_EXERCISE AIM:_ Pull every line with "checkmark" from the entries below.

_STORED DATA:_
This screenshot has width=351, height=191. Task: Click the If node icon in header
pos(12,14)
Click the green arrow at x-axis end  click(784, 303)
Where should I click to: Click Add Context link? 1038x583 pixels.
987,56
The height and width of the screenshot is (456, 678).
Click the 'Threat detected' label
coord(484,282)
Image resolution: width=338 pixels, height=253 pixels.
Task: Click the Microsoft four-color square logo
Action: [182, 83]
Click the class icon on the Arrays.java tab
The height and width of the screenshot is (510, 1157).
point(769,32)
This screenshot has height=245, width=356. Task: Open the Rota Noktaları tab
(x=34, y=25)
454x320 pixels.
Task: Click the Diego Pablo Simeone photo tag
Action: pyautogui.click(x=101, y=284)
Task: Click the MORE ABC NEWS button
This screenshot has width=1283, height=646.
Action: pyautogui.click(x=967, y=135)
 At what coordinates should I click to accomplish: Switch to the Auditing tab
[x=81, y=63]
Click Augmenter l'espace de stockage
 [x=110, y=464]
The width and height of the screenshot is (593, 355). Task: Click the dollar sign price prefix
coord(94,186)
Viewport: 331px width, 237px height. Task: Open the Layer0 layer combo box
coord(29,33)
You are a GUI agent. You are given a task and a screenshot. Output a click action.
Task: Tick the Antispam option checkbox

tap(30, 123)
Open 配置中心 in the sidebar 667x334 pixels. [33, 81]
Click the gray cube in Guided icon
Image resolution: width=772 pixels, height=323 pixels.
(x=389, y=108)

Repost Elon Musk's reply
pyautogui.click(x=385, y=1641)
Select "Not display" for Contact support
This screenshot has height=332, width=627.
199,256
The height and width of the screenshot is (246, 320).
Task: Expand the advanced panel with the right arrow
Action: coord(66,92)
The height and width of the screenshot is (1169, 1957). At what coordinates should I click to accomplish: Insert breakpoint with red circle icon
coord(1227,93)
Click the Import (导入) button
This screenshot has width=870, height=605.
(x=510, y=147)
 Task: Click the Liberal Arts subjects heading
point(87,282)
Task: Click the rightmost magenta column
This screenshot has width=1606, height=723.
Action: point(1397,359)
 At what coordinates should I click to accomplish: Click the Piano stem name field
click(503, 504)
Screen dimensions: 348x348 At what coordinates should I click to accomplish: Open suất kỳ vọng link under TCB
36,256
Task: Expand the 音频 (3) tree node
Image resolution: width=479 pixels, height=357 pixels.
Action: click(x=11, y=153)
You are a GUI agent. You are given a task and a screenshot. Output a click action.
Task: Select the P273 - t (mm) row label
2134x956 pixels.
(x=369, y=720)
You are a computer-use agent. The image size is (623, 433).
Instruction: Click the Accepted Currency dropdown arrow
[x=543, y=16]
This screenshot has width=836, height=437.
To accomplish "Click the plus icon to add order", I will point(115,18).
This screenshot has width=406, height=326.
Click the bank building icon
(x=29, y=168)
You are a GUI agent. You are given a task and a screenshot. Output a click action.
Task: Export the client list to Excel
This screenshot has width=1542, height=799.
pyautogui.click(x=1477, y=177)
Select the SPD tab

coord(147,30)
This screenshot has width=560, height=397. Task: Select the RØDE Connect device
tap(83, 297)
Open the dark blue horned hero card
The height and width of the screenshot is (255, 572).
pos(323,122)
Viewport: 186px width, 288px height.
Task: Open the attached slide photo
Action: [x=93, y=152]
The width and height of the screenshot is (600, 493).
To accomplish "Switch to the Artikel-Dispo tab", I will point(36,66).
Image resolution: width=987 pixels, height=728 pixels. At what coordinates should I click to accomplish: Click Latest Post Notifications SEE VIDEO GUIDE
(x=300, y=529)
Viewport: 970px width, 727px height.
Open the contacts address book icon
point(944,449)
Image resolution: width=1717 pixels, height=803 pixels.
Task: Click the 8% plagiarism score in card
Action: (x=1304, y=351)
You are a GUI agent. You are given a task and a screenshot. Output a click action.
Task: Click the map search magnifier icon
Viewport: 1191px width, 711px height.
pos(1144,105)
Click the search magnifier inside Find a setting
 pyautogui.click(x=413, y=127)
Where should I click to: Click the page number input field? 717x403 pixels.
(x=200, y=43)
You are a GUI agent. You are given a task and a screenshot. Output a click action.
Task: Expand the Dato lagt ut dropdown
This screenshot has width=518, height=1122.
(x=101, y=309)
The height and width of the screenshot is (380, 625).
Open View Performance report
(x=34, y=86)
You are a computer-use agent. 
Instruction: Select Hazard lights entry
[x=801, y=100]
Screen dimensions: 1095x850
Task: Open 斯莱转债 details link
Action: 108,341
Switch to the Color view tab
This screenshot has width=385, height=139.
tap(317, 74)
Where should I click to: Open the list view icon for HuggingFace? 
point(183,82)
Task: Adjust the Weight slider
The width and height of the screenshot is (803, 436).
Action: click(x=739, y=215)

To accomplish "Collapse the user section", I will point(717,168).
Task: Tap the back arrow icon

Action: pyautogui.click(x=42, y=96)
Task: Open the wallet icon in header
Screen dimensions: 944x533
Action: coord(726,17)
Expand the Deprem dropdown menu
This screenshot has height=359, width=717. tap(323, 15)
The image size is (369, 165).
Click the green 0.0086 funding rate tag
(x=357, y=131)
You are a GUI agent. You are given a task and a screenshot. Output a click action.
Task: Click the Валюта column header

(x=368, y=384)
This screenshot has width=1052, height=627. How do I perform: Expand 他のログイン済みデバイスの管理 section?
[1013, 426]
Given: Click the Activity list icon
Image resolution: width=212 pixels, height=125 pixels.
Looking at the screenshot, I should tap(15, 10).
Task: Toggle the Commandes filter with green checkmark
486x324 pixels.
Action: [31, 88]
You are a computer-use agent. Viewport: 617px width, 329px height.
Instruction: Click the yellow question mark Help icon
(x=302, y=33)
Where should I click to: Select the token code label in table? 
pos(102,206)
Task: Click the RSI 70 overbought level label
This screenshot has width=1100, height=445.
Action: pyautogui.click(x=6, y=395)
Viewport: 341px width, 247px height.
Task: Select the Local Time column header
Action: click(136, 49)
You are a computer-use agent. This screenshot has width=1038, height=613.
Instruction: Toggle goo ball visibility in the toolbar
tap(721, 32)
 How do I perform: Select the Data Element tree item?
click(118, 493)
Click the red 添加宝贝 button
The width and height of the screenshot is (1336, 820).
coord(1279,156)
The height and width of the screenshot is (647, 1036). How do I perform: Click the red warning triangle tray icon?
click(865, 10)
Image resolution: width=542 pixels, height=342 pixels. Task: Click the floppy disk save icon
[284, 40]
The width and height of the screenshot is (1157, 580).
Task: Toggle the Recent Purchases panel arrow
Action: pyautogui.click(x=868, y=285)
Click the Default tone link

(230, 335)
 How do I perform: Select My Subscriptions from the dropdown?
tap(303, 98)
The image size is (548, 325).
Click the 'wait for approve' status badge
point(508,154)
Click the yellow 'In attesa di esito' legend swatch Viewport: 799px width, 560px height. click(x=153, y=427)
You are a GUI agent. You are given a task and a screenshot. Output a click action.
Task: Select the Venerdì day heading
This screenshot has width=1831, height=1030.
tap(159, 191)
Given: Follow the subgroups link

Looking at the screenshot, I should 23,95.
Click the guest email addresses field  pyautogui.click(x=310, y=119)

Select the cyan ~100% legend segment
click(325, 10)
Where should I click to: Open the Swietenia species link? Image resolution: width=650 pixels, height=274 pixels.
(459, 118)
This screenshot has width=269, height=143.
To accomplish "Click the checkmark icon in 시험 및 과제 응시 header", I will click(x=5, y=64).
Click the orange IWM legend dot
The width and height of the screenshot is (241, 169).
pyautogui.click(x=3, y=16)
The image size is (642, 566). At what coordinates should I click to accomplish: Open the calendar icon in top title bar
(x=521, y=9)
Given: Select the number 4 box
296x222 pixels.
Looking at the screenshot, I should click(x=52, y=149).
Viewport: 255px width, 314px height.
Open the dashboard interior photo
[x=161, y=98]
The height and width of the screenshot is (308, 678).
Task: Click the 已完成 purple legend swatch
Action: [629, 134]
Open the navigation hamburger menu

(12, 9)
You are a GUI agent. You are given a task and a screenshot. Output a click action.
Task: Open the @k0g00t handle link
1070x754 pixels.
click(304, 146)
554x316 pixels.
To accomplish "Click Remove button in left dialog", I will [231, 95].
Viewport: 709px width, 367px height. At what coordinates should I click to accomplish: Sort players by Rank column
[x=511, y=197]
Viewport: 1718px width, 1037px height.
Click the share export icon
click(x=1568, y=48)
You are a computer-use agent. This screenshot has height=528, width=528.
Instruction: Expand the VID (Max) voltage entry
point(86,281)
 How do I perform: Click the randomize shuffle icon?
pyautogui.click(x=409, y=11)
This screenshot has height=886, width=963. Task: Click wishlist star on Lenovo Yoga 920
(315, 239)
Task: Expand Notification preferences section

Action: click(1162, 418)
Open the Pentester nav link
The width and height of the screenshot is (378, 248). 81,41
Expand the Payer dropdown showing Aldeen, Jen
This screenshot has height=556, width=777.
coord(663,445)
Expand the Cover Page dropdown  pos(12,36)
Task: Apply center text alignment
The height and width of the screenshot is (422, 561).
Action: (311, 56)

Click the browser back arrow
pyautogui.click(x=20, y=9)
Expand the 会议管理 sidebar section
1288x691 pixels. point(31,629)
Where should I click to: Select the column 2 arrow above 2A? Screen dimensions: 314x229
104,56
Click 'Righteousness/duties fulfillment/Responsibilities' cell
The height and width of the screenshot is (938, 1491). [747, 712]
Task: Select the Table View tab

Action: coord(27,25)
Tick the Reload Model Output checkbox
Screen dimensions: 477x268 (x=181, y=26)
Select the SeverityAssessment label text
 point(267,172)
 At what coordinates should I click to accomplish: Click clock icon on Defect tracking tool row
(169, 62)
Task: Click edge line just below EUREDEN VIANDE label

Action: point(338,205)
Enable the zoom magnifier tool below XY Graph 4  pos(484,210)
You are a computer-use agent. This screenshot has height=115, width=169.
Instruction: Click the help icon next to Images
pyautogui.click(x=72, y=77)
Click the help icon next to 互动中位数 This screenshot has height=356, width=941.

_WRITTEN RESPONSE:_
Task: Toggle the Commandes filter with green checkmark
To accomplish "Click the checkmark icon in 시험 및 과제 응시 header", I will click(x=5, y=64).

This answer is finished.